• WHAT YOU NEED TO DO: From the entries below, copy each line in which the word "accomplish" occurs.

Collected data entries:
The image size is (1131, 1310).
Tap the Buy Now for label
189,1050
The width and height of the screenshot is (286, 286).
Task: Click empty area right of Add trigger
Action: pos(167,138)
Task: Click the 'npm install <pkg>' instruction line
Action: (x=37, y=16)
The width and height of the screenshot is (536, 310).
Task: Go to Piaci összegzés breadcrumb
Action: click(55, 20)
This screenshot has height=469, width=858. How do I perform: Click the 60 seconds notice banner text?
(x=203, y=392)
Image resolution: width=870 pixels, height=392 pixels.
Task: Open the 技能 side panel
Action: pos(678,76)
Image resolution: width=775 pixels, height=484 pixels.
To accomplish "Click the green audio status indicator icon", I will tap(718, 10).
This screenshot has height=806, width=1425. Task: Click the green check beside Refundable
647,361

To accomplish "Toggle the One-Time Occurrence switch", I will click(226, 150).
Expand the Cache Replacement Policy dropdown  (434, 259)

• RESPONSE FOR THIS EXERCISE:
To accomplish "Click the green audio status indicator icon", I will tap(718, 10).
To accomplish "Toggle the One-Time Occurrence switch", I will click(226, 150).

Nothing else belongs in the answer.